Reading text below:
There are many integrated circuits that can help you to optimize the performance of battery-powered devices. In this article we’ll take a look at the MAX17055.

The basic concept of an electrochemical cell is simple: stored chemical energy is converted to electrical energy when a circuit is connected to the cell’s conductive terminals. But the details are not so simple, especially with rechargeable batteries.

Beyond nonidealities such as internal resistance and voltage change during discharge, rechargeable batteries benefit from careful management during circuit operation and charging procedures. (I’m not an expert on all the different battery chemistries, but some types are certainly more finicky than others; LiPo batteries are notoriously finicky.)

As far as the user of the product is concerned, the most basic aspect of battery management is estimating the remaining charge, either as a percentage of full charge or an actual amount of time until the screen goes blank. If accuracy is important and you’re working with lithium batteries, this task is far more complicated than you might think.


Discharge characteristics for two types of lithium batteries. Courtesy of Texas Instruments via Digi-Key.


The fact is, the discharge profile is not straightforward. And this is where chips such as the MAX17055 come into play. This device is referred to as a “fuel gauge,” and it has absolutely nothing to do with assessing the status of your gas tank. “Fuel gauge” in this case is an analogical way of describing a component that estimates the amount of charge remaining in a battery.
End of Reading text.
Brief 1: Which company and product names does the battery article mention?
Brief 2: In the battery article, what does the term "fuel gauge" describe?
Dataset extract below:
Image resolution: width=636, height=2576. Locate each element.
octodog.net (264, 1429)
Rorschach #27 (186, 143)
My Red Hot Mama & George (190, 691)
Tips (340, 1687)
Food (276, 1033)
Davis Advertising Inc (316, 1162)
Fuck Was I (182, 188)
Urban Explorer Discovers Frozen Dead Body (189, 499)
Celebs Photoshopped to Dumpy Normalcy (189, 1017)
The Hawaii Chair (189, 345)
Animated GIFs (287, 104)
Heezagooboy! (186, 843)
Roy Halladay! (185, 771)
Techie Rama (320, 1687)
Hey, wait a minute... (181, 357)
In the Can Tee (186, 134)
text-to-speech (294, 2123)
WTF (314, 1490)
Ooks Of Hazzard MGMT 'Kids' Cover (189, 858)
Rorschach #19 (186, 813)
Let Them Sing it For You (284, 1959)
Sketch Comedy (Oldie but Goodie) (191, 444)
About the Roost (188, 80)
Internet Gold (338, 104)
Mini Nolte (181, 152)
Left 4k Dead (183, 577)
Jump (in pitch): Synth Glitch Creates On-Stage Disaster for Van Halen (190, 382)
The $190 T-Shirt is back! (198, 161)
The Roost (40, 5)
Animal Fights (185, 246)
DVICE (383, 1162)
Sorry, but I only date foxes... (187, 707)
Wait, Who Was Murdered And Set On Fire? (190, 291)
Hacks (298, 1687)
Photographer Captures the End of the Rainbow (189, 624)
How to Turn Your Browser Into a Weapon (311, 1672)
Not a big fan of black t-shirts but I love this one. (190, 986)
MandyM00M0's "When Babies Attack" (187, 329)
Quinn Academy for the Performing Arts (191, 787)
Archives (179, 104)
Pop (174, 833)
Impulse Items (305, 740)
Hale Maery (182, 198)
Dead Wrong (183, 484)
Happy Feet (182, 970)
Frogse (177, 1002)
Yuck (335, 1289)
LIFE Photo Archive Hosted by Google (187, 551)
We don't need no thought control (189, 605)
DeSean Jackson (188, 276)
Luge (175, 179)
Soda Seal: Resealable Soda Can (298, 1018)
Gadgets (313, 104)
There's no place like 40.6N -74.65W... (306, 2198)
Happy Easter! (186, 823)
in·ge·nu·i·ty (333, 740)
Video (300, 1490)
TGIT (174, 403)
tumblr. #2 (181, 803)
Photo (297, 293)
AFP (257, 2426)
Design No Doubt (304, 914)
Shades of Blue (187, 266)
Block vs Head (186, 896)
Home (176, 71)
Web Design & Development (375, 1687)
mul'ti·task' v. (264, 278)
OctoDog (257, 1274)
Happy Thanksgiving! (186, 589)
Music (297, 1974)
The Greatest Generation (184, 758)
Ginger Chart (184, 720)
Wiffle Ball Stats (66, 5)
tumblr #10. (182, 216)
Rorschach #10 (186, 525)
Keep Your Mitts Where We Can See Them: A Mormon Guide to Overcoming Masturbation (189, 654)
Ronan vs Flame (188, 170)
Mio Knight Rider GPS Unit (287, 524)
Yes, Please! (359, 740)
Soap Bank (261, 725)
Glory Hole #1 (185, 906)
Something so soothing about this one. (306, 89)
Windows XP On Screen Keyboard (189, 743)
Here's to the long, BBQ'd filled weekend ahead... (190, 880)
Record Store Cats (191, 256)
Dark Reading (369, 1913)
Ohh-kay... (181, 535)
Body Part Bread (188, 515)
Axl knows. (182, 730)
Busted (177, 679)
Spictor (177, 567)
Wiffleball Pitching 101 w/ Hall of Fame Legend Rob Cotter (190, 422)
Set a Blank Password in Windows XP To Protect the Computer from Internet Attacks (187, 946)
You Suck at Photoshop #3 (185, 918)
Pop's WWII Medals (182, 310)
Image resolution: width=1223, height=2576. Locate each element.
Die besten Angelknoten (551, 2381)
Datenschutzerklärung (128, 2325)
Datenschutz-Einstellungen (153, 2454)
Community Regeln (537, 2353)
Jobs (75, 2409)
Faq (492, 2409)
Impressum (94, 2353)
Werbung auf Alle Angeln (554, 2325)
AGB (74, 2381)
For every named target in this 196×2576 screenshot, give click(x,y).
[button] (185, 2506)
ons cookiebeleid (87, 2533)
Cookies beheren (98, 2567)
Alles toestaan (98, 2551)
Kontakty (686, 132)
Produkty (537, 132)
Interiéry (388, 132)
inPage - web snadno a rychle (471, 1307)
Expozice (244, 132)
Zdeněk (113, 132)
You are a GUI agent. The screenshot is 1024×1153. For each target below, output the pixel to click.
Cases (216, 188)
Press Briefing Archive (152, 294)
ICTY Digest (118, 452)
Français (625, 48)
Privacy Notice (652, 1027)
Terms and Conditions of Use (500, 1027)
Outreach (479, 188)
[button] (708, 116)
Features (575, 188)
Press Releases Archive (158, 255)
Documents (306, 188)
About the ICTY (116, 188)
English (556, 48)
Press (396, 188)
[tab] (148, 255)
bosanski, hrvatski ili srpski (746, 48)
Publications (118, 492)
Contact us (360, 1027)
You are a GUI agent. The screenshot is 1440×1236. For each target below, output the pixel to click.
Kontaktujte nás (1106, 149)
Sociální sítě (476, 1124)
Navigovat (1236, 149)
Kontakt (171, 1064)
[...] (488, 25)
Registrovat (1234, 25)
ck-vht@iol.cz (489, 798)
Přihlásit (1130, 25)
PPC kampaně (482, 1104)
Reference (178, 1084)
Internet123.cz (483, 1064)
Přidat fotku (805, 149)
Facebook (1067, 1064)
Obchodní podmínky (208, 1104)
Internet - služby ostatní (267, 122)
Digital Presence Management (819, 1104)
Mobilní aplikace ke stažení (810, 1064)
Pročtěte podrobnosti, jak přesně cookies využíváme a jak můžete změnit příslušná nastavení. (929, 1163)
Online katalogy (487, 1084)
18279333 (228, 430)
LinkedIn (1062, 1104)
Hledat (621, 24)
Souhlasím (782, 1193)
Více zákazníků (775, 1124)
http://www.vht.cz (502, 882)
End of Dataset extract.
Written solution 1: MAX17055, Texas Instruments, Digi-Key

Written solution 2: A component that estimates the amount of charge remaining in a battery.